-- START Material to process --

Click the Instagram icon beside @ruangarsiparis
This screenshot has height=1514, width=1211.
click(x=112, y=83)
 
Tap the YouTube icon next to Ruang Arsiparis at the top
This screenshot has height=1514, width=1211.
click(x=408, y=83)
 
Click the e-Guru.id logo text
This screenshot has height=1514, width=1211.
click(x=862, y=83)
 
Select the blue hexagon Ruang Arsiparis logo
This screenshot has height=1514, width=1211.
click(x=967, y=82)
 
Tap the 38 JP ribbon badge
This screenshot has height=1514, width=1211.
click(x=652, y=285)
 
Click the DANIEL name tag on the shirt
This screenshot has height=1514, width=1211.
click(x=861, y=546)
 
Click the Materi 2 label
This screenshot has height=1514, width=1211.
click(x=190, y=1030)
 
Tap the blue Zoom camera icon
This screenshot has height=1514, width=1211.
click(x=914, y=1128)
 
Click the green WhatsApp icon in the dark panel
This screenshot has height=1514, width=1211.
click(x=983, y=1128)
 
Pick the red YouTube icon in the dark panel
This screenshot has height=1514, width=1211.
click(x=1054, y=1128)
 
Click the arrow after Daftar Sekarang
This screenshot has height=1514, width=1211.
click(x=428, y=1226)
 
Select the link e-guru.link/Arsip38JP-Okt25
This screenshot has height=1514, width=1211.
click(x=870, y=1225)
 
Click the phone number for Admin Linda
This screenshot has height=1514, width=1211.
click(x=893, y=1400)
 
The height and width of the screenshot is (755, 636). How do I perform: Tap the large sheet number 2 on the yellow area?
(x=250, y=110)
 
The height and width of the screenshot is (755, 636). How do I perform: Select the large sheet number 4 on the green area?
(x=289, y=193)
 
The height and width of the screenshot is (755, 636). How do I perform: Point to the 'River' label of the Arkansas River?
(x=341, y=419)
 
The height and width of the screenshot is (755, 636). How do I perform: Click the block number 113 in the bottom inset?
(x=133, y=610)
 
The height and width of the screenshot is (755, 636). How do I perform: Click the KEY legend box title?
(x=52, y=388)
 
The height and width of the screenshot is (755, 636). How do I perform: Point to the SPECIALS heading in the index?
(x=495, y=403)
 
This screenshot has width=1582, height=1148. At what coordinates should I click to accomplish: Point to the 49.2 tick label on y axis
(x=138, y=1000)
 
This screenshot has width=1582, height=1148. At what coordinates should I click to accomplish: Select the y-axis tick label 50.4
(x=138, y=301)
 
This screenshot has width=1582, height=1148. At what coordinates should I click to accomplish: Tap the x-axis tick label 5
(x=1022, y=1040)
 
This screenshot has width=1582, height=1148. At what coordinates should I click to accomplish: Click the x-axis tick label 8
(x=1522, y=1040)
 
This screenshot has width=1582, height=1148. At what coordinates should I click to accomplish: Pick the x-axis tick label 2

-- END Material to process --

Exercise: Change every occurrence of "dark panel" in the lines above to "black panel", and leave all other wording unchanged.

Task output:
Click the Instagram icon beside @ruangarsiparis
This screenshot has height=1514, width=1211.
click(x=112, y=83)
 
Tap the YouTube icon next to Ruang Arsiparis at the top
This screenshot has height=1514, width=1211.
click(x=408, y=83)
 
Click the e-Guru.id logo text
This screenshot has height=1514, width=1211.
click(x=862, y=83)
 
Select the blue hexagon Ruang Arsiparis logo
This screenshot has height=1514, width=1211.
click(x=967, y=82)
 
Tap the 38 JP ribbon badge
This screenshot has height=1514, width=1211.
click(x=652, y=285)
 
Click the DANIEL name tag on the shirt
This screenshot has height=1514, width=1211.
click(x=861, y=546)
 
Click the Materi 2 label
This screenshot has height=1514, width=1211.
click(x=190, y=1030)
 
Tap the blue Zoom camera icon
This screenshot has height=1514, width=1211.
click(x=914, y=1128)
 
Click the green WhatsApp icon in the black panel
This screenshot has height=1514, width=1211.
click(x=983, y=1128)
 
Pick the red YouTube icon in the black panel
This screenshot has height=1514, width=1211.
click(x=1054, y=1128)
 
Click the arrow after Daftar Sekarang
This screenshot has height=1514, width=1211.
click(x=428, y=1226)
 
Select the link e-guru.link/Arsip38JP-Okt25
This screenshot has height=1514, width=1211.
click(x=870, y=1225)
 
Click the phone number for Admin Linda
This screenshot has height=1514, width=1211.
click(x=893, y=1400)
 
The height and width of the screenshot is (755, 636). How do I perform: Tap the large sheet number 2 on the yellow area?
(x=250, y=110)
 
The height and width of the screenshot is (755, 636). How do I perform: Select the large sheet number 4 on the green area?
(x=289, y=193)
 
The height and width of the screenshot is (755, 636). How do I perform: Point to the 'River' label of the Arkansas River?
(x=341, y=419)
 
The height and width of the screenshot is (755, 636). How do I perform: Click the block number 113 in the bottom inset?
(x=133, y=610)
 
The height and width of the screenshot is (755, 636). How do I perform: Click the KEY legend box title?
(x=52, y=388)
 
The height and width of the screenshot is (755, 636). How do I perform: Point to the SPECIALS heading in the index?
(x=495, y=403)
 
This screenshot has width=1582, height=1148. At what coordinates should I click to accomplish: Point to the 49.2 tick label on y axis
(x=138, y=1000)
 
This screenshot has width=1582, height=1148. At what coordinates should I click to accomplish: Select the y-axis tick label 50.4
(x=138, y=301)
 
This screenshot has width=1582, height=1148. At what coordinates should I click to accomplish: Tap the x-axis tick label 5
(x=1022, y=1040)
 
This screenshot has width=1582, height=1148. At what coordinates should I click to accomplish: Click the x-axis tick label 8
(x=1522, y=1040)
 
This screenshot has width=1582, height=1148. At what coordinates should I click to accomplish: Pick the x-axis tick label 2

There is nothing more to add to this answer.